By Joseph Kolb, ,
Published June 02, 2017
A contingent of the Congressional Hispanic Caucus, led my Chairwoman Michelle Lujan Grisham, D-N.M. will travel to Tijuana, Mexico Saturday to speak with a group of deported veterans in hopes of streamlining the pathway to citizenship for non-citizens who have served in the U.S. military.
There are an estimated 230 non-U.S. citizen veterans who have been deported, according to a 2016 report by The American Civil Liberties Union.
“We need to do more than just promise veterans a fast track to citizenship after their military service,” said Lujan Grisham. “We need to do everything possible to help them apply, while also supporting them and their families to the highest degree possible.”
Representatives Joaquin Castro, D-Texas, Lou Correa , D-Calif., Vicente Gonzalez, D-Texas, D-Texas, Raul Grijalva, D-Ariz., Juan Vargas, D-Calif., and Nanette Diaz Barragán, D-Calif., will accompany Lujan to meet with 20-30 deported veterans and family members at the Deported Veterans Support House in Tijuana.
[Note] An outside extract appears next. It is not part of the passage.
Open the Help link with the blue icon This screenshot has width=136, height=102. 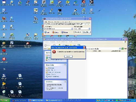47,32
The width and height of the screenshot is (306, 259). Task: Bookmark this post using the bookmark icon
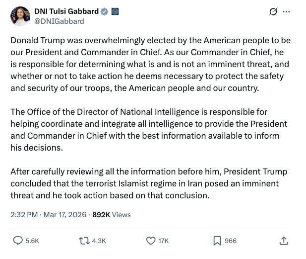(x=217, y=241)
“Many lawful permanent resident service members are told by recruiters that they can quickly gain citizenship for themselves and their family after serving honorably,” said Lujan Grisham. “However, they are not advised that citizenship is not granted automatically and that they must actively seek citizenship through the standard, although expedited, application process.”
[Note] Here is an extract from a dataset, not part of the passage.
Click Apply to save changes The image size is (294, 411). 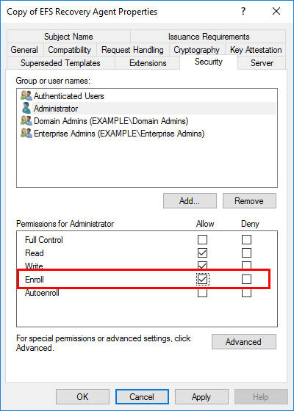(201, 396)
What the representatives hope to learn are the actual reasons why the veterans were deported and how they can be assisted.
A spokeswoman for Grijalva said it can range from the complicated immigration system and process to minor or even significant offenses.
A pathway towards citizenship does exist and like other immigration issues, requires administrative compliance and patience on the part of the applicant.
“The process of becoming a citizen is voluntary and controlled by USCIS,” said Lt. Col. Myles Caggins, spokesman, Department of Defense. “Not all vets choose to become citizens.”
U.S. Citizenship and Immigration Services offers a generous pathway for veteran immigrants to receive legal citizenship, especially if the veteran served in combat. But as Caggins said, not all choose to take advantage of the opportunity. This could then put their legal status in jeopardy.
According to the USCIS website, a person who has served honorably in the U.S. armed forces at any time may be eligible to apply for naturalization under section 328 of the INA. The military community sometimes refers to this as “peacetime naturalization.” And for those who serve in an area of hostilities, for any period of time, even one day, during specifically designated periods of hostilities are eligible for naturalization under section 329 of the INA through such military service.
The process is surprisingly simple but does require an application process. Every military installation has a designated point-of-contact, generally in the personnel division or the Judge Advocate General’s office, who can assist in the application process.
Once the application has been received, the National Benefits Center will review the application and send it to the USCIS office closest to the veteran’s location. The USCIS office will set a date to interview the veteran to determine eligibility for naturalization. If the application for naturalization is approved, USCIS will provide a date to take the oath of allegiance.
According to an ICE official, nearly all U.S. military vets who get removed failed to follow through on the citizenship process available to them.
“If they are granted citizenship, then we don’t remove them unless they are denaturalized, which is significant and usually the result of a serious criminal conviction or major fraud somewhere along the process,” said the official. “Veterans have all the same available legal process (immigration proceeding and appeals) that anyone else here illegally has available as well.”
The official added that any action taken by ICE that may result in the removal of an individual with military service must be authorized by the senior leadership in a field office, following an evaluation by local counsel.
“ICE exercises prosecutorial discretion for members of the armed forces who have honorably served our country on a case-by-case basis when appropriate,” said the ICE official. “ICE specifically identifies service in the U.S. military as a positive factor that should be considered along with other factors in the totality of the circumstances when deciding whether or not prosecutorial discretion should be exercised. Still, applicable law requires ICE to mandatorily detain and process for removal individuals who have been convicted of aggravated felonies as defined under the Immigration and Nationality Act.”
As of March 2017, there were 11,349 non-U.S. citizens serving on active duty in the military. More than 100,000 service members have obtained citizenship through these programs. In the first quarter of FY 2017, UCIS received 1,566 military naturalization requests and approved 1,485.
The greatest numbers of lawful permanent resident service members come from the Philippines, Mexico, Jamaica, South Korea, and the Dominican Republic. Overall, there are about 608,000 foreign-born veterans of the U.S. armed forces from nations around the world.